Workflow Management, Inc. Enters into Agreement to Be Acquired
Press release from the issuing company
PALM BEACH, Fla.--Feb. 2, 2004-- Workflow Management, Inc. today announced that, by vote of all of its non-management directors, it has entered into both a definitive agreement to be acquired by Perseus, L.L.C. and The Renaissance Group, LLC and an amendment and limited waiver to the Company's existing credit facility.
Agreement to be Acquired
Workflow Management has entered into a definitive agreement pursuant to which WF Holdings, Inc., an entity formed and controlled by Perseus, L.L.C. ("Perseus") and The Renaissance Group, LLC ("Renaissance"), will acquire the Company for $4.87 per share in cash. The Company will continue to operate as a leading provider of end-to-end print solutions throughout the United States, Canada and Puerto Rico.
Perseus is a private equity firm based in Washington, D.C. and New York, New York, with over $2.0 billion of capital under management. Renaissance, an investment firm based in Denver, Colorado, was founded and is controlled by Greg Mosher, an executive with over 25 years of business experience in a wide range of industries.
The transaction is subject to the approval of the Company's stockholders and the satisfaction of various closing conditions, including a financing condition and a limitation on the Company's net debt at closing. Financing commitment letters have been obtained by the purchasers with respect to all financing necessary to consummate the transaction, subject to the satisfaction of certain conditions. The transaction is expected to close as soon as possible, but not later than April 30, 2004.
Gerald F. Mahoney, the Company's Chairman of the Board commented, "The Board of Directors explored numerous alternatives to address our credit facility obligations that mature in 2004, including a strategic sale, high yield debt offering and a variety of alternative financing scenarios. After considering these alternatives carefully, and after conducting a comprehensive auction process that resulted in Perseus and Renaissance submitting the highest offer to purchase the Company, the Board concluded that the opportunity presented by Perseus and Renaissance is in the best interests of our stockholders."
Mr. Mosher of Renaissance stated, "Workflow Management is one of the leading providers of end-to-end print solutions in North America, with a strong brand name, enviable customer base and leading edge product and services offering. As a privately held company, and with a solid capital structure and new infusion of equity, Workflow will be able to expand upon its current business platform, better serve its customers and expand into new markets. We anticipate a seamless transition of ownership, with no interruption to our relationships with customers, vendors and other business constituents."

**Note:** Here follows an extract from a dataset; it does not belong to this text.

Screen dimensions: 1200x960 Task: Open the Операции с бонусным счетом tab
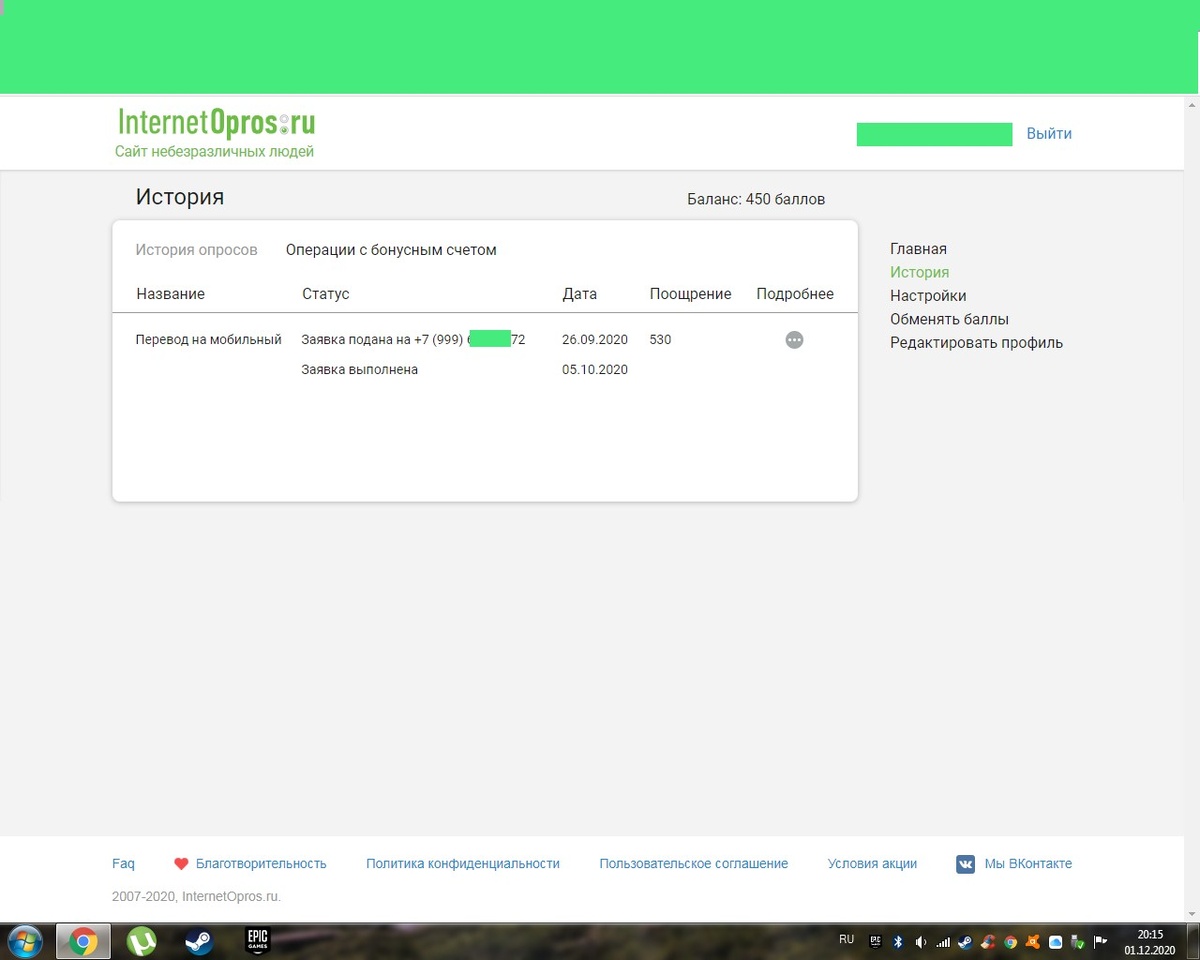coord(390,249)
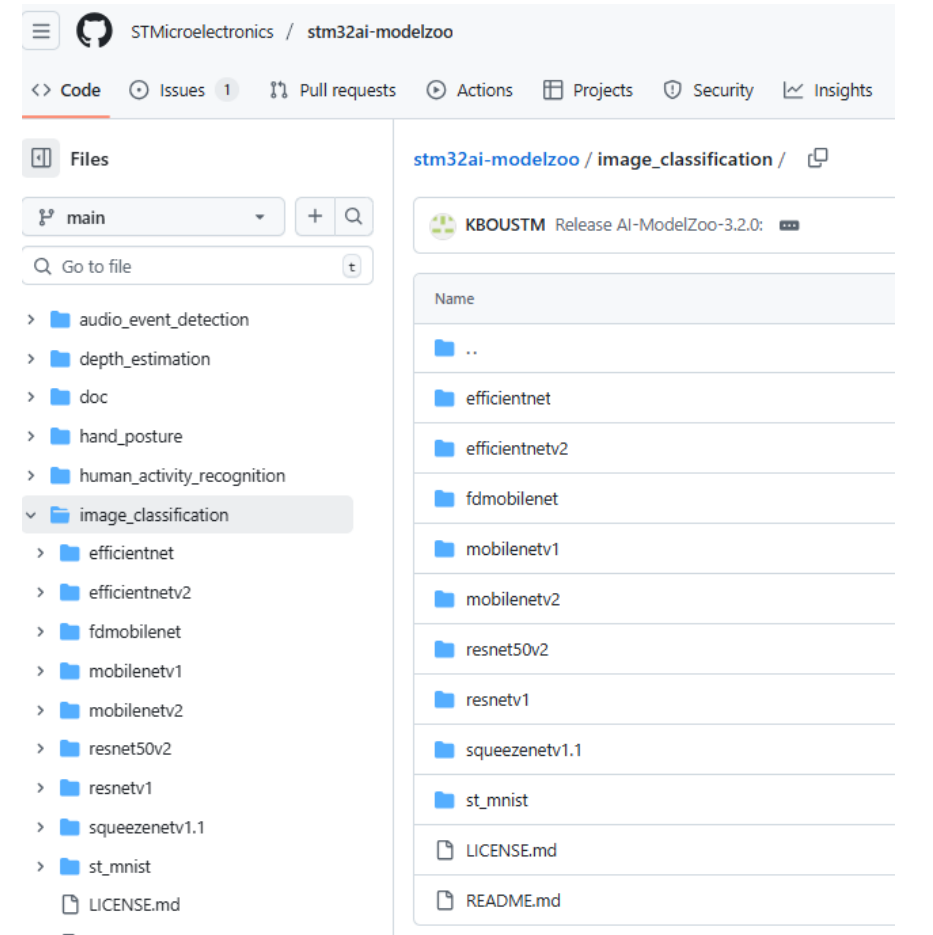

Jefferies & Company, Inc. is acting as the Company's financial advisor and has rendered a fairness opinion in connection with the transaction.
Credit Facility Amendment
Workflow Management also announced today that it has entered into an amendment to its credit facility with its senior lenders that consents to the acquisition by Perseus and Renaissance, provides limited interest rate relief, defers certain fees and warrant vesting, and provides for the waiver of certain financial covenant defaults caused by the recent Chapter 11 bankruptcy filing by one of the Company's largest customers, KB Toys, Inc., which owes the Company approximately $5 million. The limited default waiver and other lender accommodations under the credit facility amendment expire automatically if the merger agreement with Renaissance and Perseus is terminated for any reason or if the transaction otherwise is not consummated by April 30, 2004, or in certain circumstances, March 31, 2004.
Further, Mr. Mahoney commented, "We are very appreciative of the cooperation our lenders have provided which facilitated our agreement with Perseus and Renaissance, and in particular, their willingness to grant us the time, flexibility and waivers to financial covenants necessary to consummate the merger."